▶ _WHAT YOU NEED TO DO_: Copy the part of the nature finance brief between "Can pricing nature" and "a significant scale.", inclusive, word for word.

━━━ PASSAGE SHOWN

The natural world is in crisis, and evidence that this threatens the economy is mounting.
Halting and reversing these trends requires a big increase in investment. To deliver it, fiscally strained governments worldwide are creating new markets to make nature ‘investable’ for private finance.
This week’s New Economy Brief unpacks the challenges and controversies around funding solutions to the nature crisis with private capital, and looks at proposals for alternatives.
The age of extinction
Biodiversity is declining faster than ever. Land-use change, including clearing land for agriculture and mining, is the main cause, but climate change is increasingly causing habitat degradation and species loss. Experts now believe several critical ecosystems are nearing ‘tipping points’. Crossing these would have catastrophic consequences – such as the rapid loss of the Amazon Rainforest.
There’s no doubt that urgent action is needed. At the 15th UN biodiversity talks (COP15) in 2022, 188 nations approved the Global Biodiversity Framework, a commitment to halt biodiversity loss and restore ecosystems, with 23 ambitious targets for 2030, including protecting 30% of all land and sea. Progress, however, has not been smooth sailing, with nature degradation continuing at a dangerous rate since.
Meeting these commitments also needs investment – over $700 billion a year, according to an influential report by the Paulson Institute. At fraught COP16 talks in 2024 and 2025, participating nations pledged to reach only $200 billion a year in biodiversity finance from public and private sources by 2030. Much of this funding is needed in fiscally constrained, biodiversity-rich Global South countries. Yet high-income countries aim to direct just $30 billion a year in public biodiversity-related spending for low-income countries – far less than their fair share. According to the COP16 agreement, mobilising private finance is the way to fill both domestic and international ‘finance gaps’.
Nature as an asset class
Getting private finance to fund nature requires creating assets it can invest in. Various nature-related financial instruments have been created, from ‘green bonds’ – which allow companies to borrow to fund sustainable activities – to new markets for biodiversity offsets or credits. Here, units of nature can be bought or traded to ‘offset’ damage done elsewhere. This is meant to create a financial incentive for restoration or conservation (a similar concept to carbon markets, whose failures have been well documented).
Can pricing nature work? Ecological economists have long critiqued ‘natural capital’ approaches to conservation. A fundamental issue is that monetary values cannot reflect the complexity of the natural world. Ecosystems aren’t interchangeable - you can’t make up for destroying one with conserving or restoring nature somewhere else. Valuing nature is also practically challenging, and to date the small size, high risk, and low returns of nature projects means that profit-seeking private investors have yet to fund them at a significant scale.
Challenging the private-public dichotomy. According to biodiversity finance expert Sophus zu Ermgassen and co-authors, these challenges mean that cajoling private investment into nature relies heavily on the state, primarily via regulation to create demand for nature assets. For example, England’s biodiversity net gain scheme requires developers of housing, commercial buildings and infrastructure projects to deliver a 10% overall increase in biodiversity. Developers can do this by directly restoring habitats on the site of their developments or elsewhere, or by buying biodiversity credits generated by other projects. However, regulation is vulnerable because of how often it comes up against vested interests or clashes with shifting political priorities – as demonstrated in last month’s partial roll-back of biodiversity net gain requirements.

━━━━━━
━━━ DATA RECORDS

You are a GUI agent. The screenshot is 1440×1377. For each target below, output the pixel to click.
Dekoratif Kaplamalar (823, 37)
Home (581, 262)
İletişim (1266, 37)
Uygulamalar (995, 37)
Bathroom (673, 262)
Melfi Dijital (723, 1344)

━━━━━━

▶ _TASK ANSWER_:
Can pricing nature work? Ecological economists have long critiqued ‘natural capital’ approaches to conservation. A fundamental issue is that monetary values cannot reflect the complexity of the natural world. Ecosystems aren’t interchangeable - you can’t make up for destroying one with conserving or restoring nature somewhere else. Valuing nature is also practically challenging, and to date the small size, high risk, and low returns of nature projects means that profit-seeking private investors have yet to fund them at a significant scale.